BEGIN Study material

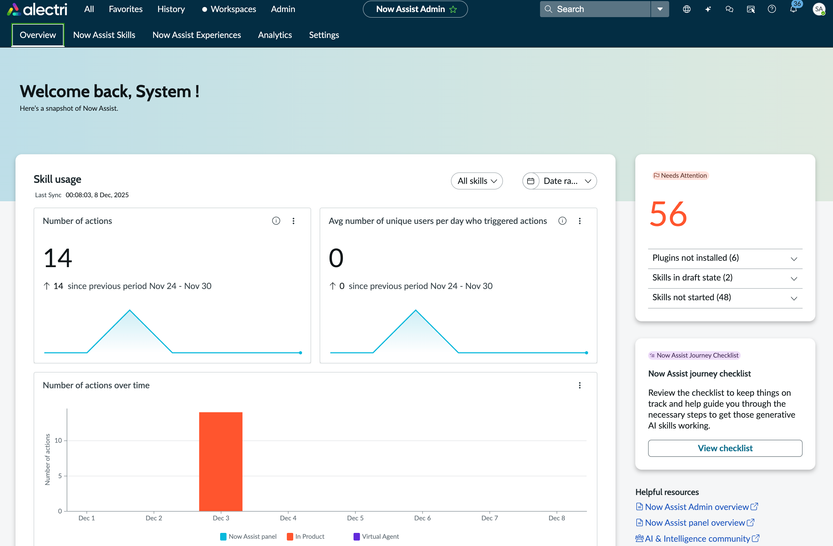This screenshot has height=546, width=833.
Task: Open the All skills dropdown
Action: [476, 181]
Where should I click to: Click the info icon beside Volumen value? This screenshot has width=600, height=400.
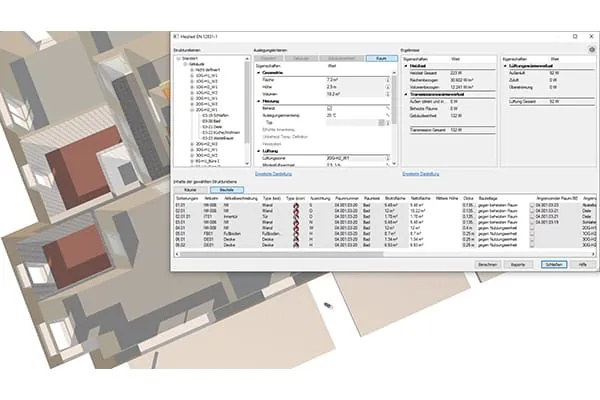(x=387, y=93)
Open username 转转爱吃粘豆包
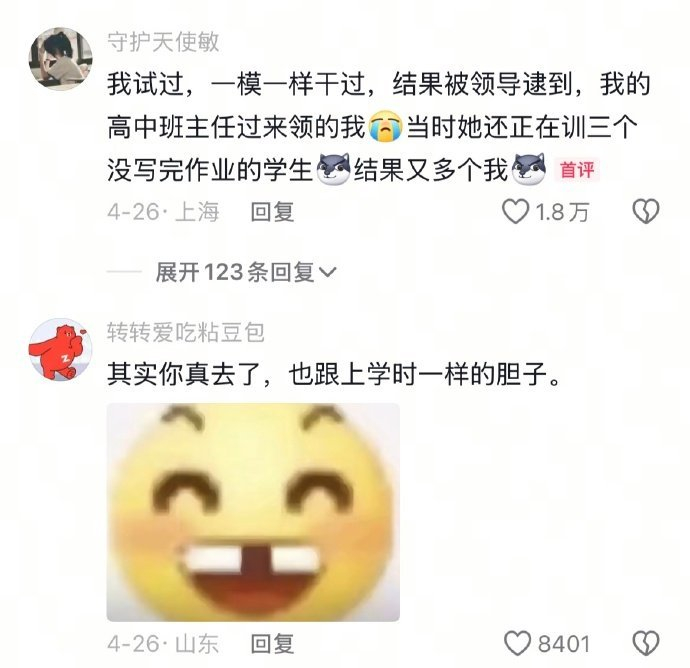The image size is (690, 668). click(186, 333)
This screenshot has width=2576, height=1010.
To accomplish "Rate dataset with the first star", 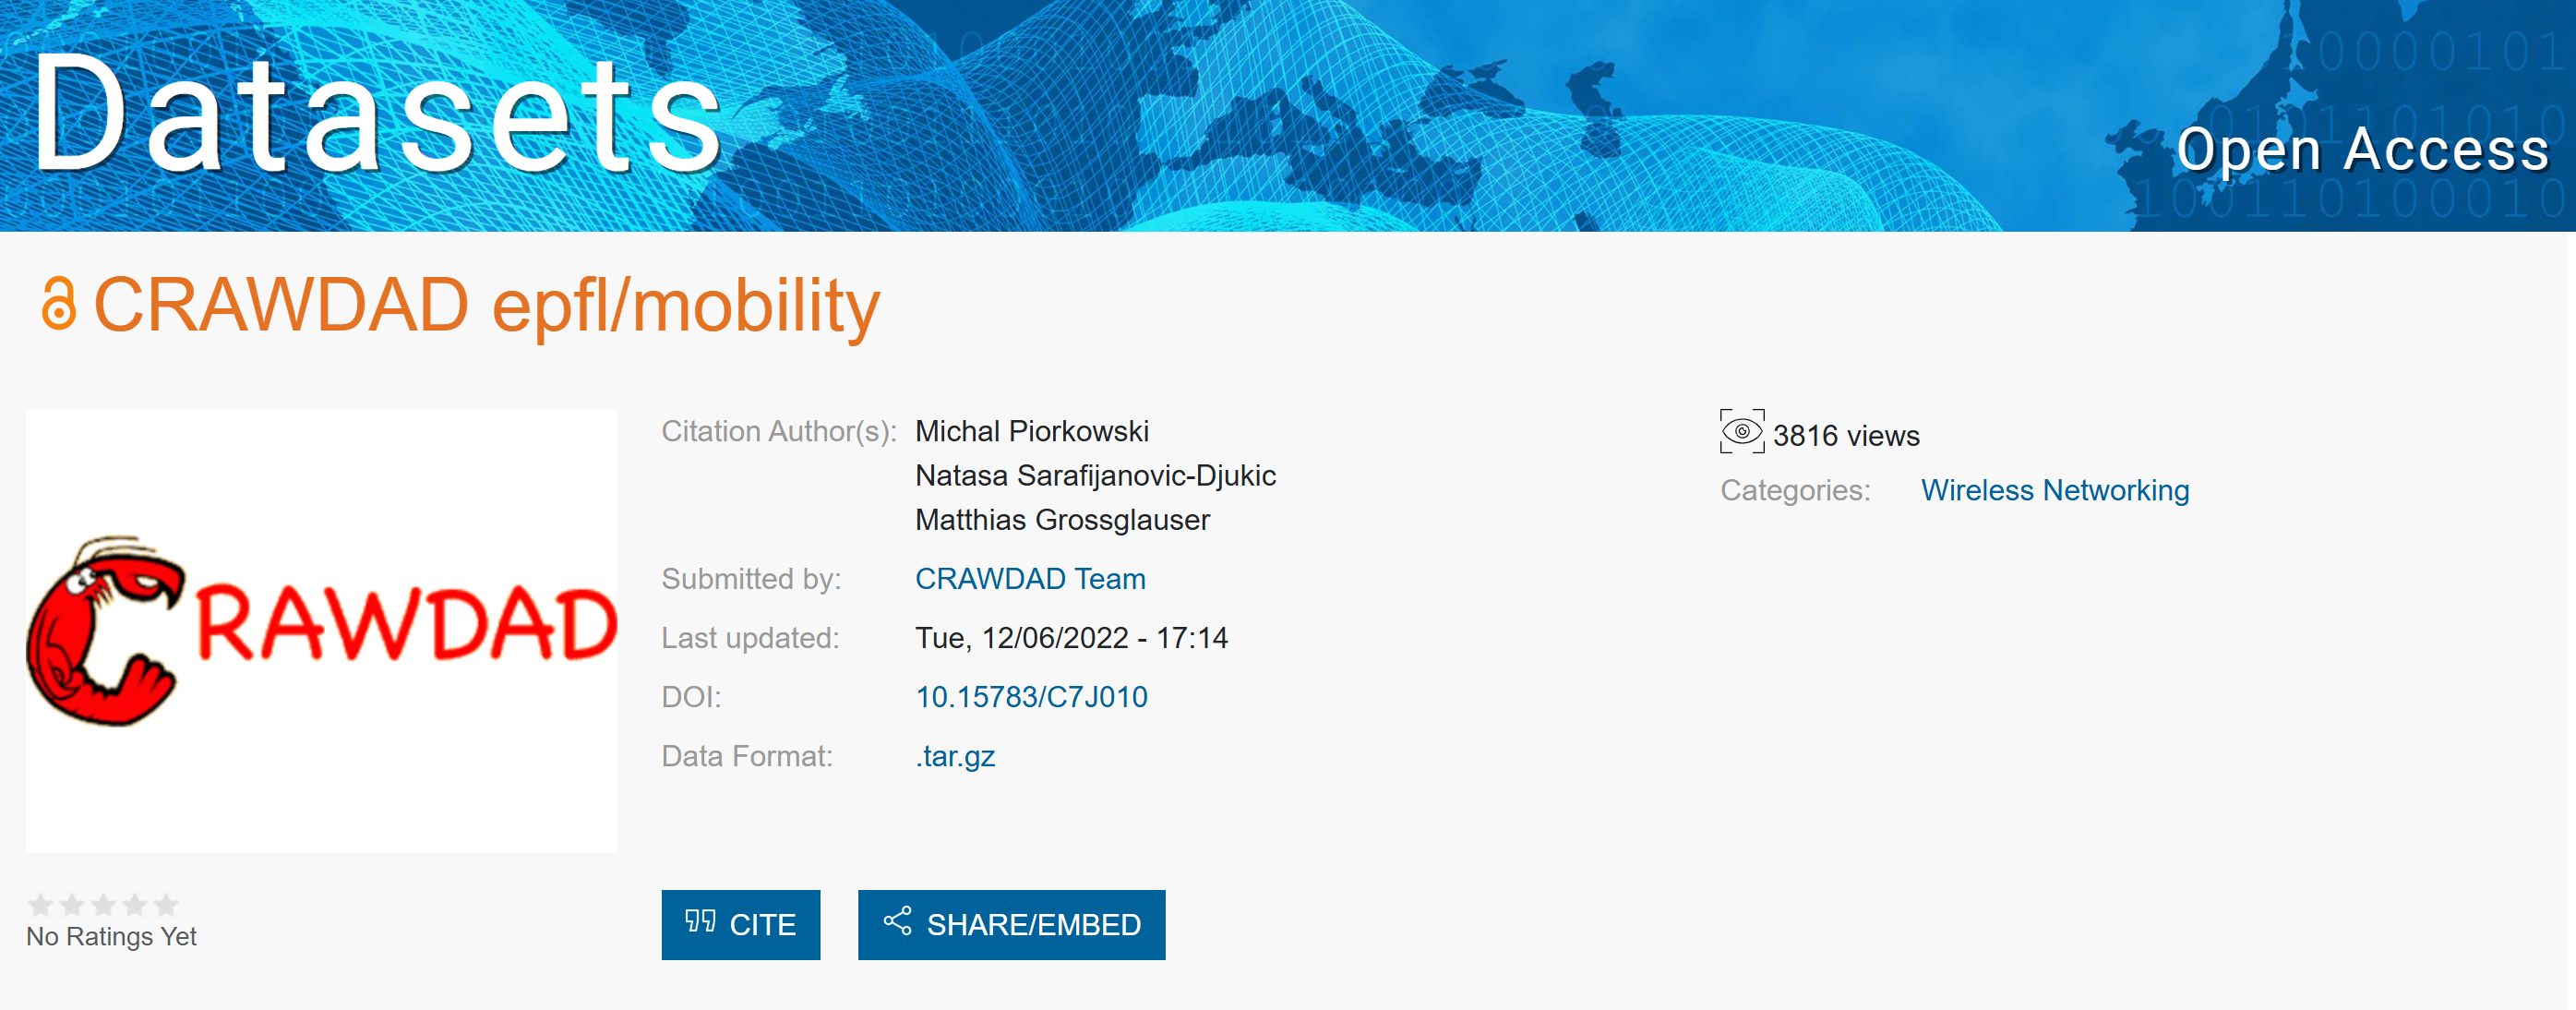I will 40,905.
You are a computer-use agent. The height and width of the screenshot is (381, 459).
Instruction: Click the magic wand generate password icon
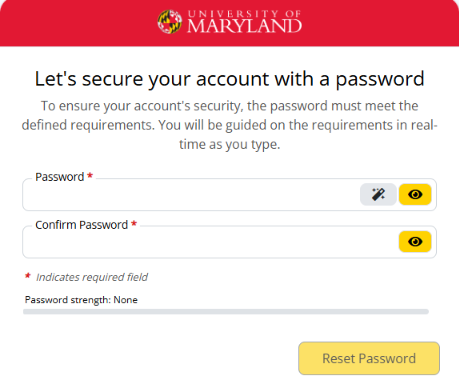click(x=378, y=194)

END Study material

What to do » Give again, exactly as written above, every line from the one holding "Where should I" to the one holding "This screenshot has width=2576, height=1010.", with both ends kept and the pictures left out.

Output of the task »
Where should I click to: Click the info icon beside Volumen value? This screenshot has width=600, height=400.
(x=387, y=93)
Open username 转转爱吃粘豆包
The image size is (690, 668). click(186, 333)
This screenshot has width=2576, height=1010.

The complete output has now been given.